**EXERCICES PROPOSÉS:**
1 > Recopiez, dans le texte sur le financement de l'enseignement supérieur, tout le passage allant de « Revenons un moment » jusqu'à « prendront le crédit. ».
2 > Rédigez la suite du texte sur le financement de l'enseignement supérieur, à partir de sa dernière phrase.

== EXTRAIT DE PAGE ==

Pour résumer très brièvement, cela explique comment briser l’enseignement supérieur tel qu’il est actuellement, et pas dans un sens progressiste ! Dans cet optique, l’économiste développe son raisonnement en deux parties : 1) ce qu’il est souhaitable de faire et 2) comment faire passer la pilule.
Assez fastidieux à lire, nous allons essayer de résumé le plus important du document (et de fait, le plus dangereux).
Financement des études : faire payerles étudiant et risquer une crise financière
Pour l’économiste ce sont les frais d’inscription qui doivent être le moyen pour l’université de se rémunérer. Il propose d’augmenter les droits d’inscription à environ 1000 euros (en master cela pourra être plus), ce qui doit nécessairement passer par la mise en place d’un système de crédit aux étudiants supervisés par l’Etat et passant par les grandes banques commerciales (« les mieux placées pour développer le crédit aux étudiants »). Quels sont les prêts recommandés ? Les crédits sont à remboursement contingent au revenu : « les étudiants ne remboursent, une fois leurs études terminées, que si leurs revenus passent un certain seuil (...) et les amortissements peuvent être progressifs. Donc pas d’étudiants au chômage contraints de rembourser, pas de faillite personnelle due aux dettes étudiantes (sauf cas extrêmes). » Ce sera au moment de l’inscription que l’étudiant choisit une banque prêteuse (un droit en première année), et dans le même mouvement il signera un chèque à son université.
Comment on fait passer ça ? On commence par le crédit bien sûr ! Selon l’économiste, il faut assurer le développement d’un large accès à un crédit à remboursement contingent pas cher et distribué par les banques. C’est possible selon l’économiste si le taux d’intérêt est très bas : « Avec le prêt à remboursement contingent l’étudiant(e) devra ne rembourser que s’il (elle) trouve un travail assez rémunérateur ». Et essayer à tout prix de faire passer l’étudiant par les banques, même s’il est riche !
Revenons un moment sur le prêt. « Que » signifie bien qu’il ne remboursera exclusivement que s’il trouve un travail dit « rémunérateur », et donc à l’inverse, s’il n’en trouve pas, la dette ne sera pas payée. Alors certes, un crédit de 1000 euros cela reste moins cher qu’au Royaume-Uni, mais on peut penser qu’il va se passer deux choses :
1) les étudiants voyant le trop grand risque financier pour eux n’iront pas à l’université et le système marchera,
2) soit - et c’est plus probable - les étudiants iront tout de même à l’université et prendront le crédit.

===
== DONNÉES PRÉSENTÉES ==

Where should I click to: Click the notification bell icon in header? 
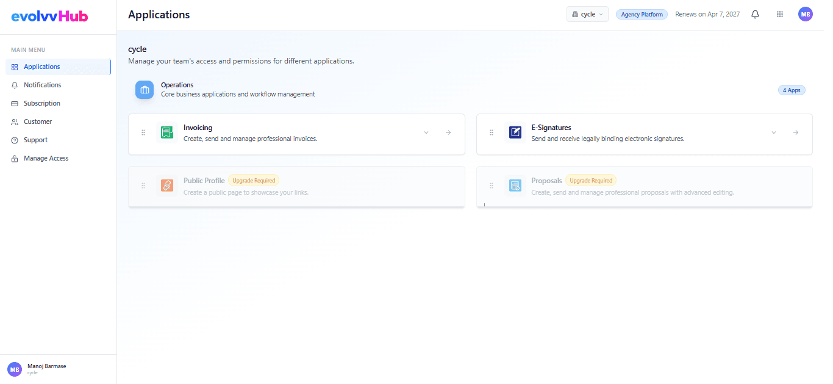pyautogui.click(x=755, y=14)
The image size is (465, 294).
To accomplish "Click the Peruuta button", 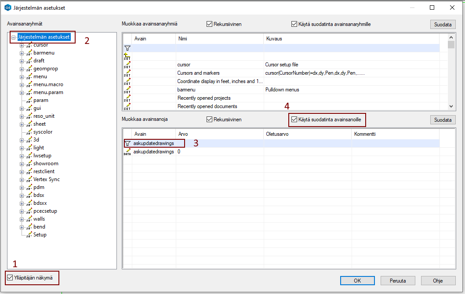I will 397,280.
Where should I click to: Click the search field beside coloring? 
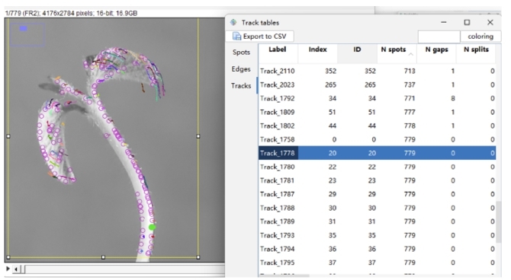click(439, 37)
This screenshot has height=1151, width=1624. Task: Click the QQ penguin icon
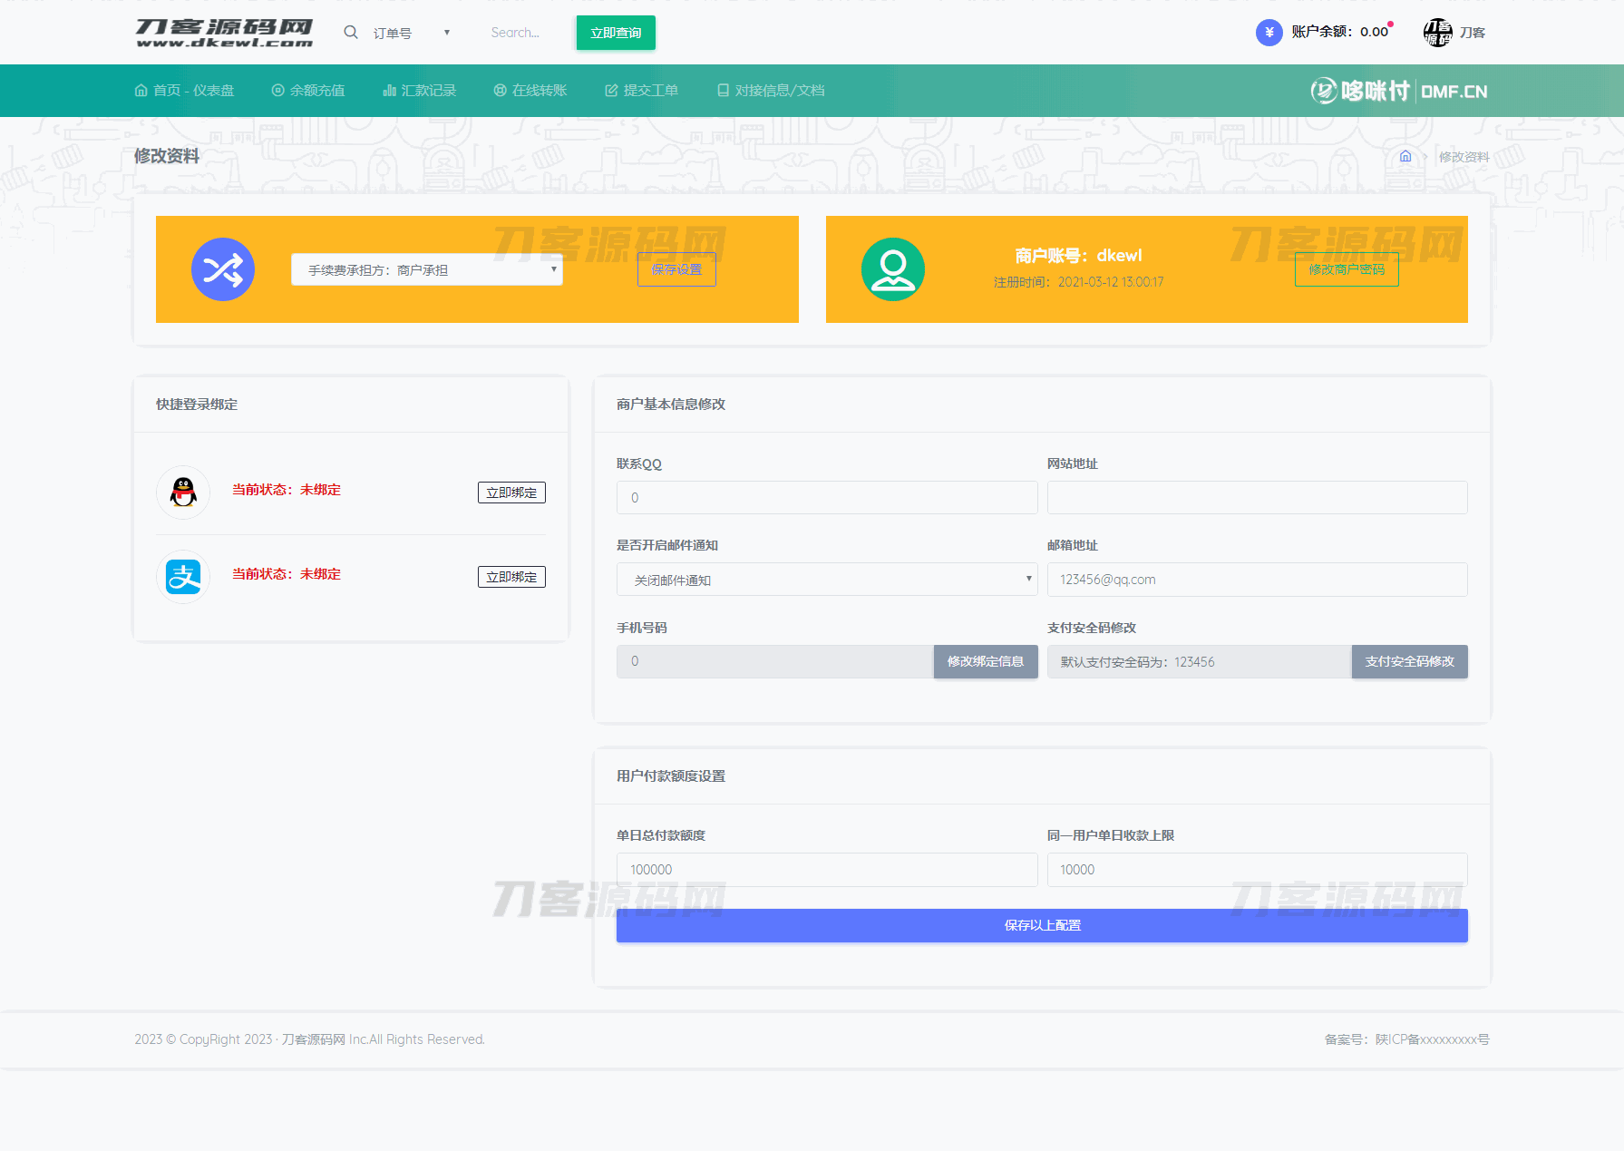tap(183, 492)
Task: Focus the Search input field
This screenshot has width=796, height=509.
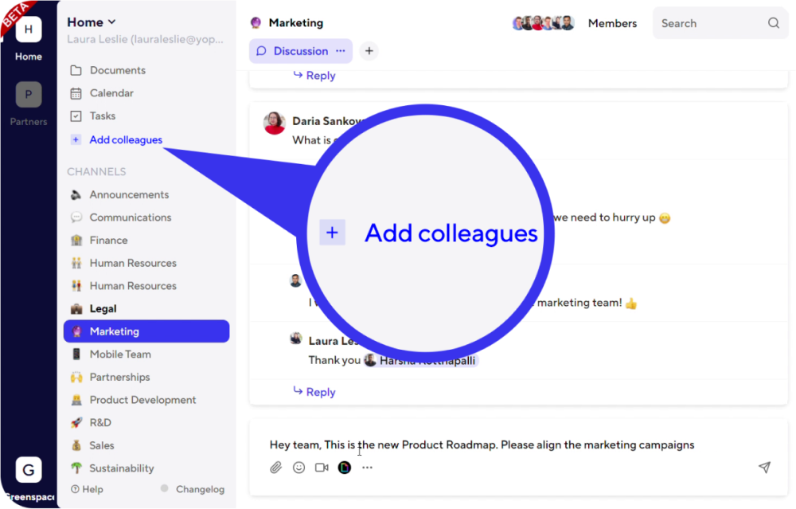Action: point(708,23)
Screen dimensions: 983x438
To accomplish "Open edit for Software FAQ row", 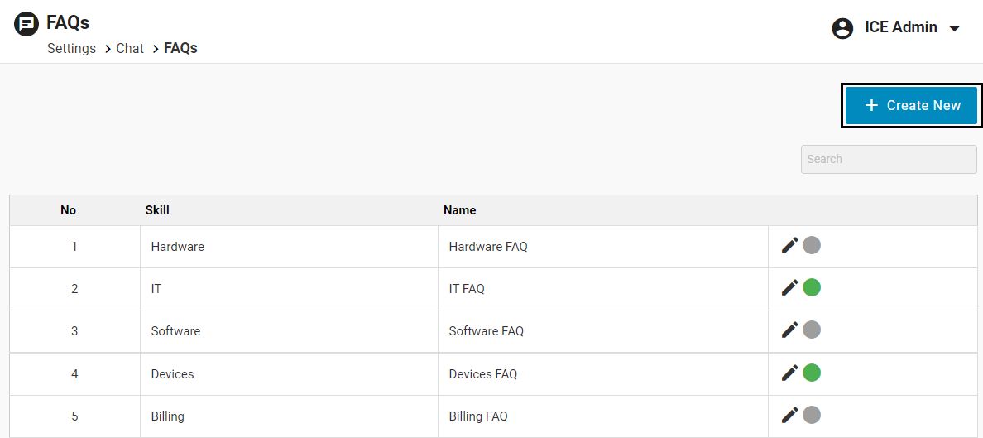I will (789, 330).
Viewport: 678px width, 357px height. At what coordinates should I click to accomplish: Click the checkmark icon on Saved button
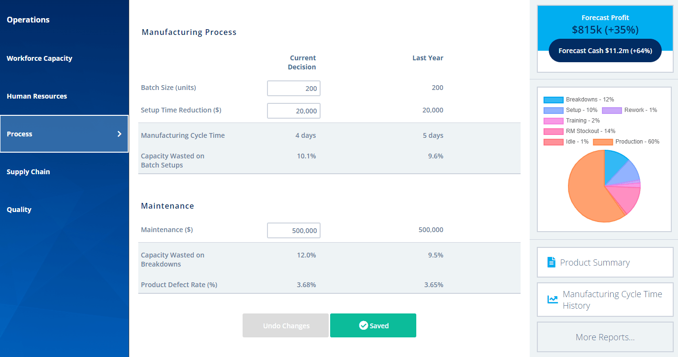[363, 325]
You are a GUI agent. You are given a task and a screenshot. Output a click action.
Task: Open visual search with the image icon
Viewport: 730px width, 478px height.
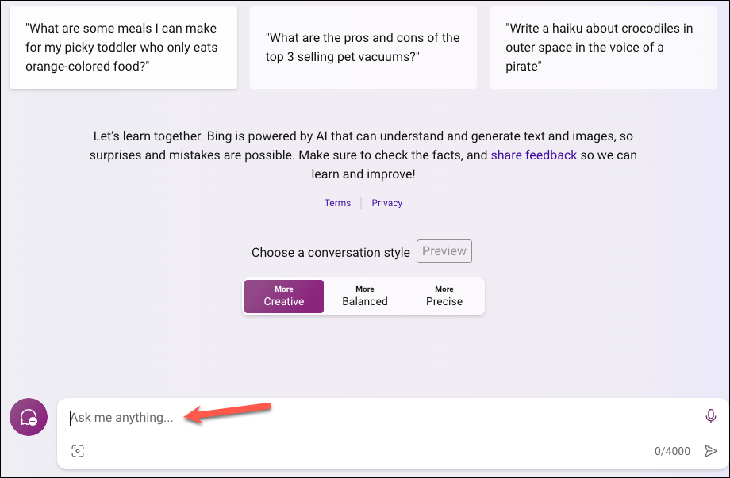[77, 451]
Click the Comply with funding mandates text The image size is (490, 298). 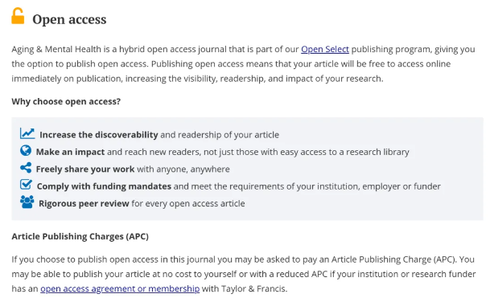(104, 186)
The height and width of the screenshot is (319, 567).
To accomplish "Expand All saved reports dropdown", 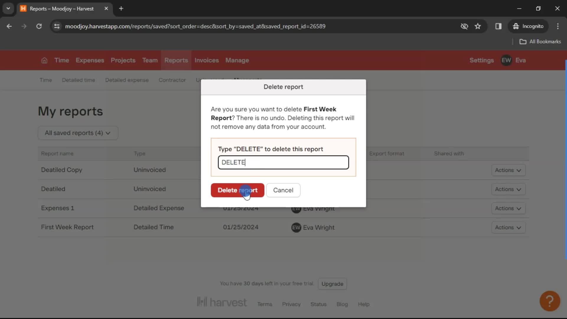I will coord(77,133).
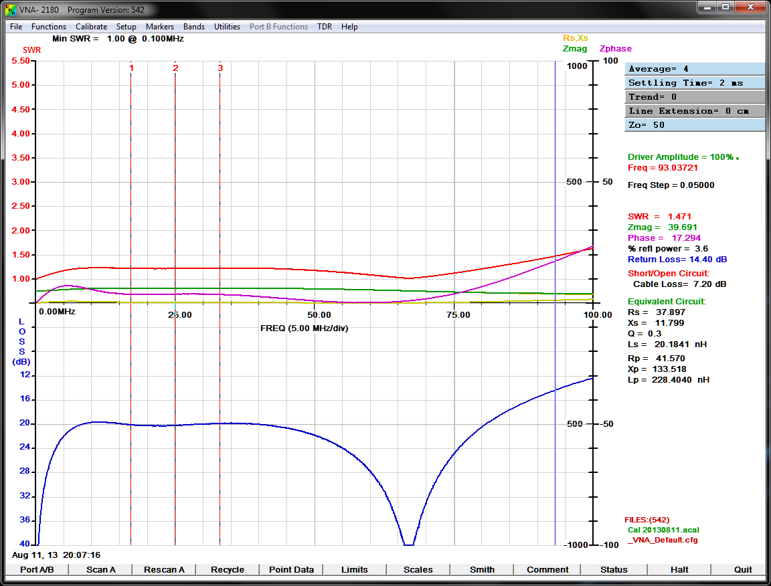Click the Recycle button
The width and height of the screenshot is (771, 586).
[228, 570]
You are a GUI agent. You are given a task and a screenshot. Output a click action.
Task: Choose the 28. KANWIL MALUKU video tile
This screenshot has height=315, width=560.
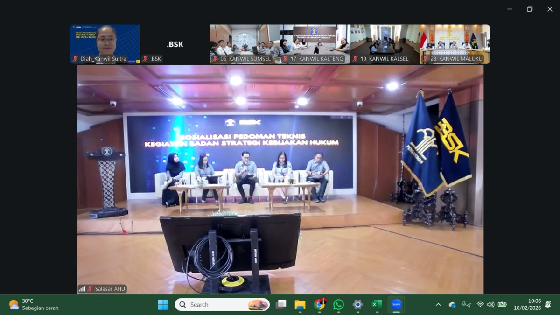coord(455,43)
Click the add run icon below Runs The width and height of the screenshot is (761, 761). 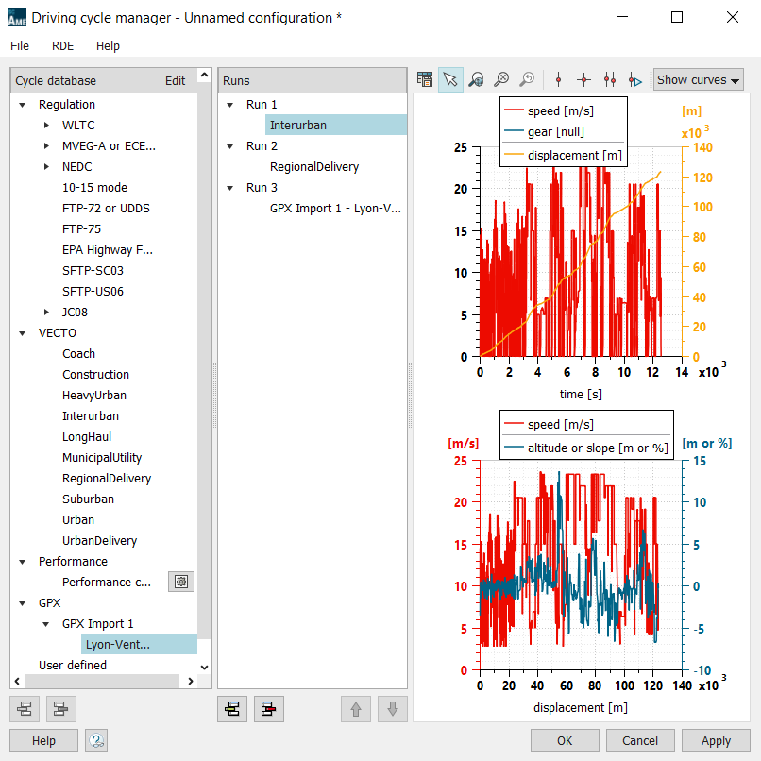[x=232, y=708]
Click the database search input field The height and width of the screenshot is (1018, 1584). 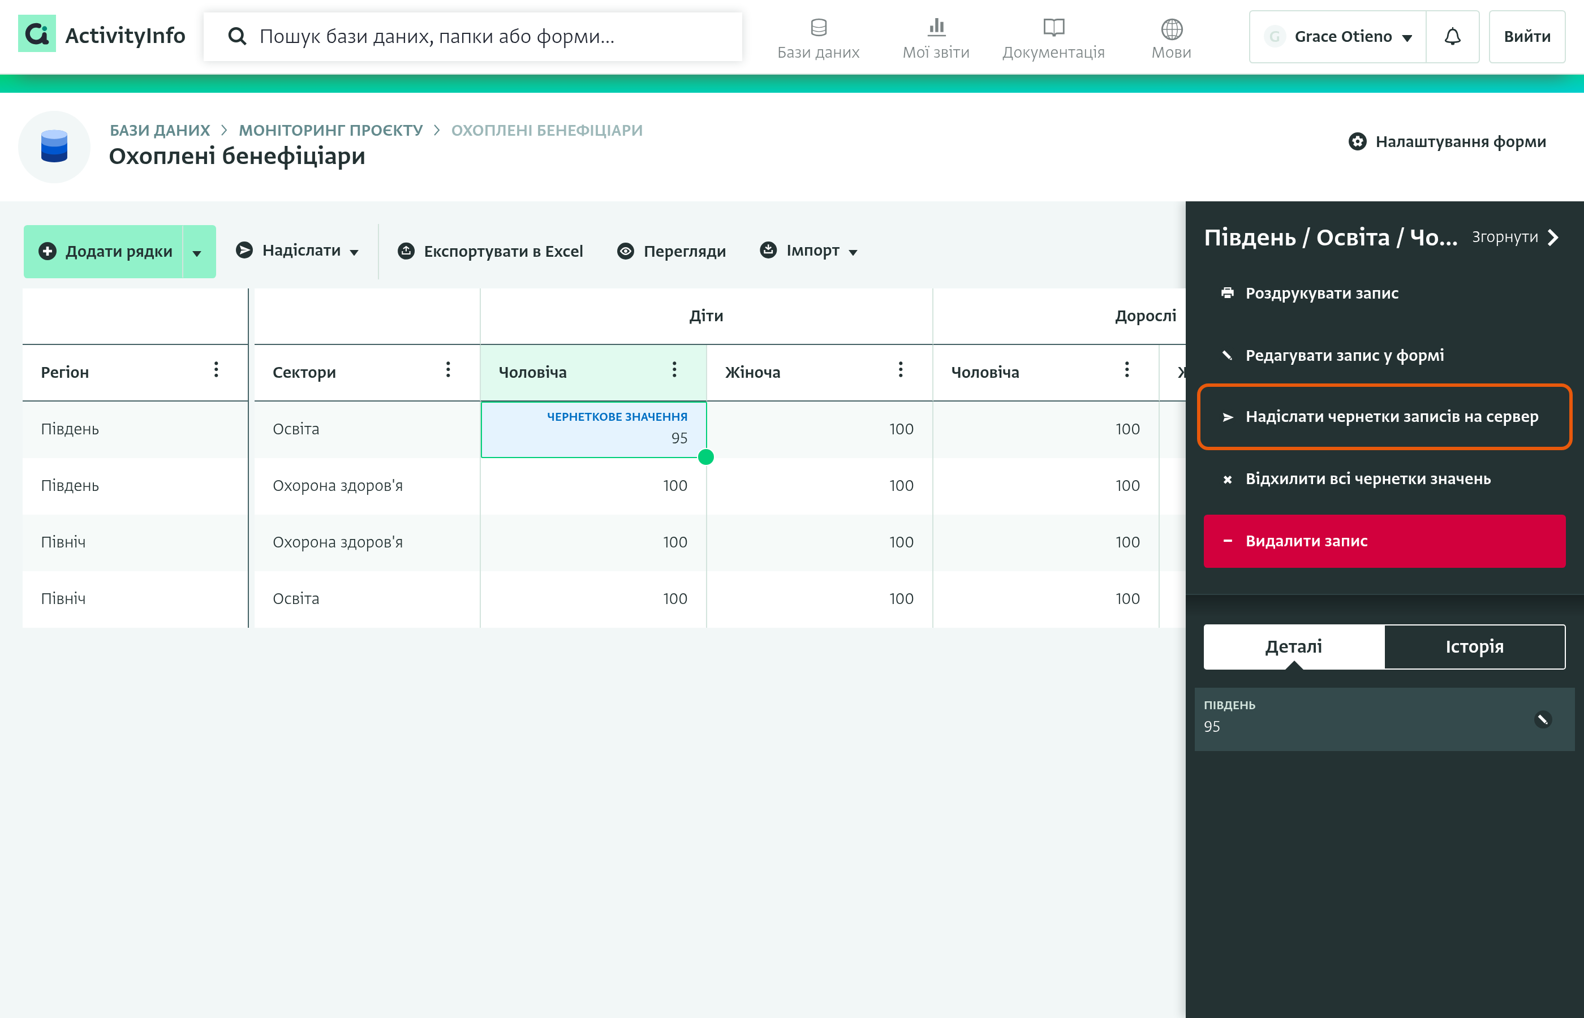473,36
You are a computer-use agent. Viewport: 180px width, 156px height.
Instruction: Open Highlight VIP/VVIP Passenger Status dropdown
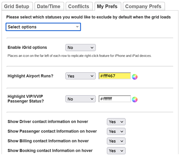80,99
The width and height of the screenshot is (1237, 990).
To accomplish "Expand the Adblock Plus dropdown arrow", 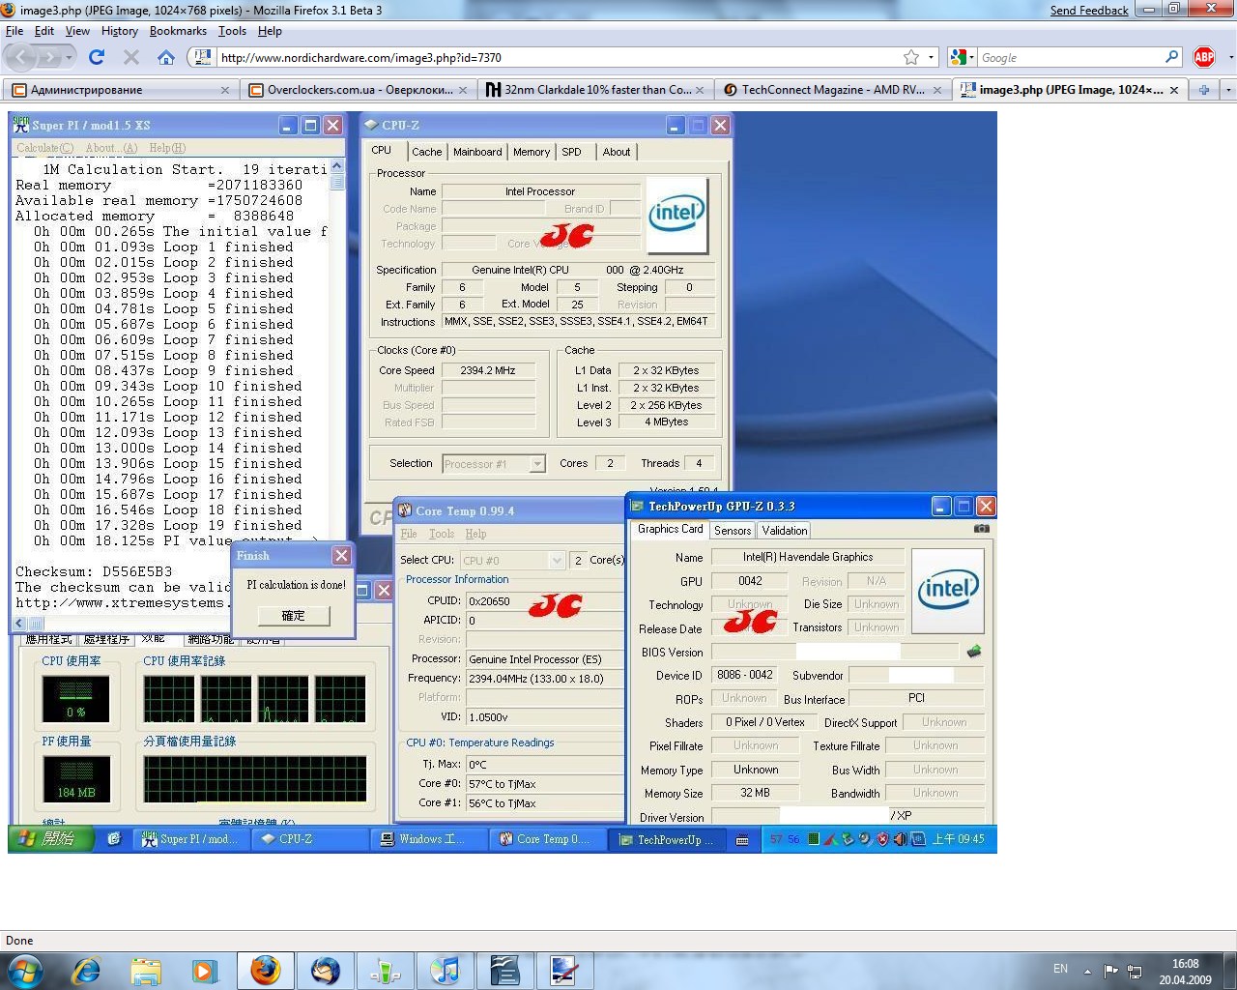I will [x=1229, y=57].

===

**RÉPONSES PAR EXERCICE:**
1 >
Revenons un moment sur le prêt. « Que » signifie bien qu’il ne remboursera exclusivement que s’il trouve un travail dit « rémunérateur », et donc à l’inverse, s’il n’en trouve pas, la dette ne sera pas payée. Alors certes, un crédit de 1000 euros cela reste moins cher qu’au Royaume-Uni, mais on peut penser qu’il va se passer deux choses :
1) les étudiants voyant le trop grand risque financier pour eux n’iront pas à l’université et le système marchera,
2) soit - et c’est plus probable - les étudiants iront tout de même à l’université et prendront le crédit.

2 >
Le problème c’est qu’un nombre important d’étudiants français ont du mal même à manger à cause de leur situation financière ou du mal à se loger, sans compter les 46% qui cumulent travail et études (un énorme facteur d’échec). Ces jeunes-là n’auront sans doute pas les moyens même à la fin de leurs études de rembourser et on verra s’accumuler plusieurs petites dettes qui à la fin mènera à une crise comme cela risque de se passer en Angleterre et aux Etats-Unis, ce qui est intéressant à noter car l’économiste, comme il le dit lui-même, ne fait que transcrire le modèle anglais en France.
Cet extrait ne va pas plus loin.